Since oneof in protobuf can contain variants with the same data types, we cannot use a native union.
For this reason, an object is created for each variant, each of which implements a sealed interface (enabled through static analysis).
Consider the following protobuf schema:
syntax = "proto3";
package thesis.api;
message Request {
oneof contact {
string phone = 1;
string email = 2;
int64 chat_id = 3;
}
}First of all, an Request object will be generated:
namespace Thesis\Api\Request;
final readonly class Request
{
public function __construct(
#[Reflection\OneOf([
\Thesis\Api\Request\ContactPhone::class,
\Thesis\Api\Request\ContactEmail::class,
\Thesis\Api\Request\ContactChatId::class,
])]
public ?\Thesis\Api\Request\Contact $contact = null,
) {}
}Then, an interface Contact will be generated:
namespace Thesis\Api\Request;
/**
* @api
* @phpstan-sealed (
* ContactPhone |
* ContactEmail |
* ContactChatId
* )
*/
interface Contact {}Note the namespace: this interface and all its implementations will be generated in a namespace nested relative to the object, just like all nested types of this message.

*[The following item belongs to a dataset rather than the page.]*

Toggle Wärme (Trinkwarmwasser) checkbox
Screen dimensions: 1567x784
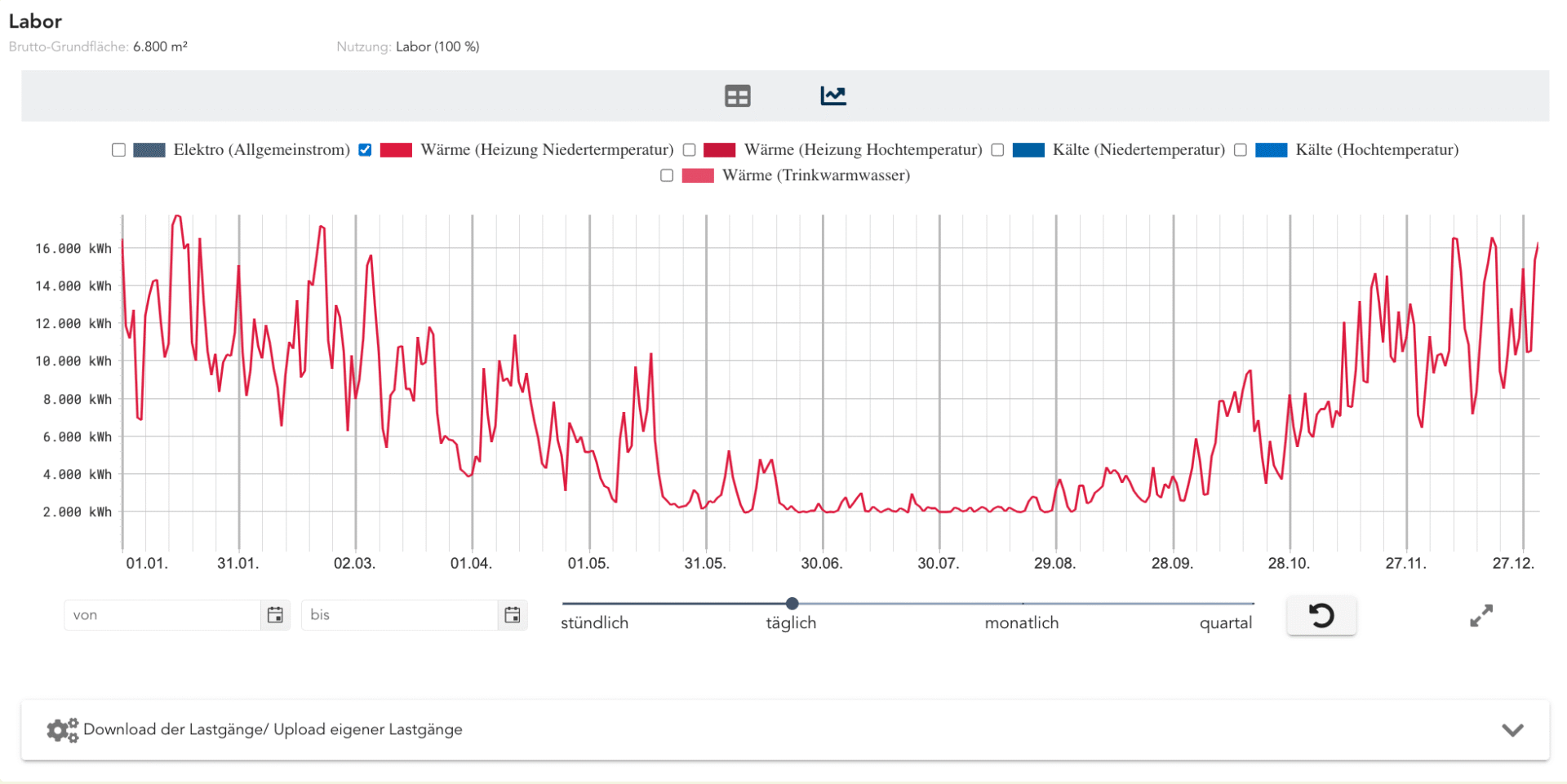[x=667, y=175]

And for each variant, the following objects will be generated:
namespace Thesis\Api\Request;
/**
* @api
*/
final readonly class ContactChatId implements \Thesis\Api\Request\Contact
{
public function __construct(
#[Reflection\Field(3, Reflection\Int64T::T)]
public \BcMath\Number $chatId = new \BcMath\Number(0),
) {}
}
/**
* @api
*/
final readonly class ContactEmail implements \Thesis\Api\Request\Contact
{
public function __construct(
#[Reflection\Field(2, Reflection\StringT::T)]
public string $email = '',
) {}
}
/**
* @api
*/
final readonly class ContactPhone implements \Thesis\Api\Request\Contact
{
public function __construct(
#[Reflection\Field(1, Reflection\StringT::T)]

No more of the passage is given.